France's new prime minister Edouard Philippe announced during Tuesday's parliamentary address that from 2018 vaccines for young children that are unanimously recommended by health authorities will become obligatory from 2018.
During June, new health minister Agnes Buzyn announced that she wanted to make 11 vaccines compulsory for young children.
Three vaccines: diptheria, tetanus and polio are already obligatory but from 2018 these will be joined by eight more: whooping cough, measles, mumps, rubella, hepatitus B, influenza, pneumonia and meningitis C.
At present these vaccinations are only recommended by the state and the decision whether or not to inoculate a child is left in the hands of the parents, who are often swayed by theories and scare stories about health risks of certain vaccines.
Philippe said in his speech on Tuesday that "diseases that we believed to be eradicated are developing once again, children are dying of the measles in France and in the country of Pasteur, that is unacceptable."
And in June new health minister Agnes Buzyn told Le Parsien newspaper that the current system causes “a real public health problem”, adding that measles is coming back.
Since 2008, measles has killed 10 children in France.
“We have the same problem with meningitis. It's not acceptable that a 15-year-old teenager could die just because they have not been vaccinated," the minister said.
At the end of June, 200 senior doctors and hospital bosses announced themselves in favour of the move with a petition published in Le Parisien.
"Vaccination isn't only a personal choice that solely benefits the person who is vaccinated" but "it aims to protect the population, in particular children, the elderly and fragile," wrote the health professionals.
"Systematic vaccination has eradicated diseases, such as Smallpox " the text noted, "but the reduction in the vaccination coverage rate of the population has led to the resurgence of certain diseases such as measles."
But not everyone in France has been positive about vaccinations in recent years and many are unlikely to support the government's move.
In a survey published in October, just 69 percent of people said they had confidence in vaccinations, representing the lowest level since 2012.
People who are anti-vaccinations stress the alleged dangers involved, highlighting the use of additives like aluminium in some jabs.
They have also accused laboratories of putting profitability ahead of the health of children.
But those doctors who signed the appeal in favour of the vaccinations are shocked and insist the false information must be fought.
"We are astonished to see that 41 percent of the French say they are wary of vaccinations", said François Chast, head of pharmacology at Paris hospitals.
"It is urgent to fight the speeches of anti-science and anti-vaccination lobbies that play on fear, they show nothing and rely on a few very rare side effects to discredit vaccines that save millions of lives," he said.
Professor Alain Fischer, president of a body that advises on vaccinations added: "As soon as we talk about a vaccination obligation, it triggers a row."
"Unfortunately there are no other solutions to combat the upsurge in childhood diseases.
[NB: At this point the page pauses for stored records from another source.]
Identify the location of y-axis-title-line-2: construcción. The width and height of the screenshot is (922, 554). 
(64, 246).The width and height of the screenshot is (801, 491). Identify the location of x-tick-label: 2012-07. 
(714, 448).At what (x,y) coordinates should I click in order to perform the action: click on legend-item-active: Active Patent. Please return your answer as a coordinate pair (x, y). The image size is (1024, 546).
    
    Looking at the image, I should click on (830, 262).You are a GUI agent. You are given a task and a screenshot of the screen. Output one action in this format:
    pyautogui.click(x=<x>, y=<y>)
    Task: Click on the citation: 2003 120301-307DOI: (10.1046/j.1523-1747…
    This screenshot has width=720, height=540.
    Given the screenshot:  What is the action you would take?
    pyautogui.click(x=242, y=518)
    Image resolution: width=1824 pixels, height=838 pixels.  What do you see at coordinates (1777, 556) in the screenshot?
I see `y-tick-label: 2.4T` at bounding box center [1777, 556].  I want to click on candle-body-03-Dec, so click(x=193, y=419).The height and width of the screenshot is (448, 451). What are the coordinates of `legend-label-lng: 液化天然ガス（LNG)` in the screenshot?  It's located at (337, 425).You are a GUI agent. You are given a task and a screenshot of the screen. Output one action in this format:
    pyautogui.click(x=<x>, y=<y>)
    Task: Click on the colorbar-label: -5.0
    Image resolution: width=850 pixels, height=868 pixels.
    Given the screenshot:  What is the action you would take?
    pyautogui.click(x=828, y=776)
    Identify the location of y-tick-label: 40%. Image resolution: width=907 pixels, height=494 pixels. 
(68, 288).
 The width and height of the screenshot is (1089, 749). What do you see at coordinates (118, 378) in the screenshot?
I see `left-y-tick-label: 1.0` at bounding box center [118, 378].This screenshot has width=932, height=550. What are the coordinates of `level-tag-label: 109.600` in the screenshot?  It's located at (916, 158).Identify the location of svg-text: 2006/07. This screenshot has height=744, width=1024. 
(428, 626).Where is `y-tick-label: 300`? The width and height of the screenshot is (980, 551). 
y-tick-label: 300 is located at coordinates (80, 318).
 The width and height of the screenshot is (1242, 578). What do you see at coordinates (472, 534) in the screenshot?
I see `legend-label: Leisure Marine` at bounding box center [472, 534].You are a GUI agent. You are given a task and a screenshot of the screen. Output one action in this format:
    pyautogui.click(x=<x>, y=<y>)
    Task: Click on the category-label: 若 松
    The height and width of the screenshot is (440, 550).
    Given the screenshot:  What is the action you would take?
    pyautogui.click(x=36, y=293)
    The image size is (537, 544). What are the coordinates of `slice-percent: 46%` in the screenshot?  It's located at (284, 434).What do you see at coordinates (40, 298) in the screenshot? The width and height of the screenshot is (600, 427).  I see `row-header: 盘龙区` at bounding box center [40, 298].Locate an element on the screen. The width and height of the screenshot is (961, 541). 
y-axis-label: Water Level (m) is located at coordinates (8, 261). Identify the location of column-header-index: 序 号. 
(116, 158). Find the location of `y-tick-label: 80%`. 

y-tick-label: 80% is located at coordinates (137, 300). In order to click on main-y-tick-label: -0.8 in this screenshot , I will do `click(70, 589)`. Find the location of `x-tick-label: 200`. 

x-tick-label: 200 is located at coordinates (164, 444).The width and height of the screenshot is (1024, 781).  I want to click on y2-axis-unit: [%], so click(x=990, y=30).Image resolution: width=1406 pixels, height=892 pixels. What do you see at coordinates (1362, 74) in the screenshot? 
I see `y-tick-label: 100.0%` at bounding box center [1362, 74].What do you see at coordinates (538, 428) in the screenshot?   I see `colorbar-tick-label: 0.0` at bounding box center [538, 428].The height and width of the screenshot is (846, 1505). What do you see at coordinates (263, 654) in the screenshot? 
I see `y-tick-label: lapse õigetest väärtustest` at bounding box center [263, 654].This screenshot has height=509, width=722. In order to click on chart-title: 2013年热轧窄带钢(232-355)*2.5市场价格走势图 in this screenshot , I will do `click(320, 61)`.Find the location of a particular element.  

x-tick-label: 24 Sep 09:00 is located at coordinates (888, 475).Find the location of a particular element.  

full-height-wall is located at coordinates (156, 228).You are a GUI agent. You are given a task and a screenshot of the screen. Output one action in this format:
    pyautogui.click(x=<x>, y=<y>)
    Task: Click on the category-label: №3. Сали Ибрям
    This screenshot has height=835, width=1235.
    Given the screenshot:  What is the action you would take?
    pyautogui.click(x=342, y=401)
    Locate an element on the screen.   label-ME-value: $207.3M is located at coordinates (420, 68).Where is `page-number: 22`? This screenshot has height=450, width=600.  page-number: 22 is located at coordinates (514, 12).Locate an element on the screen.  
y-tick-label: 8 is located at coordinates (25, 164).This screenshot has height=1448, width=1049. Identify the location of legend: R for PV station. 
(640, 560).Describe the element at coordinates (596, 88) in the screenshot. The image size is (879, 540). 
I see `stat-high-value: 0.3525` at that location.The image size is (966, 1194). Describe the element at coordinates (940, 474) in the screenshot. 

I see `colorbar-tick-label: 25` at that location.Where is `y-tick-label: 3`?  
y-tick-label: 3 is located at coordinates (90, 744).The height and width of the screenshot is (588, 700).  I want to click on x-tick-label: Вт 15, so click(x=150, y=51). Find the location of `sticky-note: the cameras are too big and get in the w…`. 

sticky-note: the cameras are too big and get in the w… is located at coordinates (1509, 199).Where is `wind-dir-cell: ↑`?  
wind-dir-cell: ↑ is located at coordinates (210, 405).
It is a short term evil for a long term good "he said.
The announcement comes soon after Italy introduced a new law that forces children to be vaccinated against 12 common illnesses before they can enroll in state schools.
Reacting to the controversial law Italian expert on infectious diseases Alberto Giubilini said the government was justified to coerce parents into vaccinating their children.
“The benefits of vaccination in terms of protection from infectious disease outweigh the costs and risks of vaccination,” he said. “For instance, the World Health Organisation estimates that between 2000 and 2015, measles vaccination prevented more than 20 million deaths.”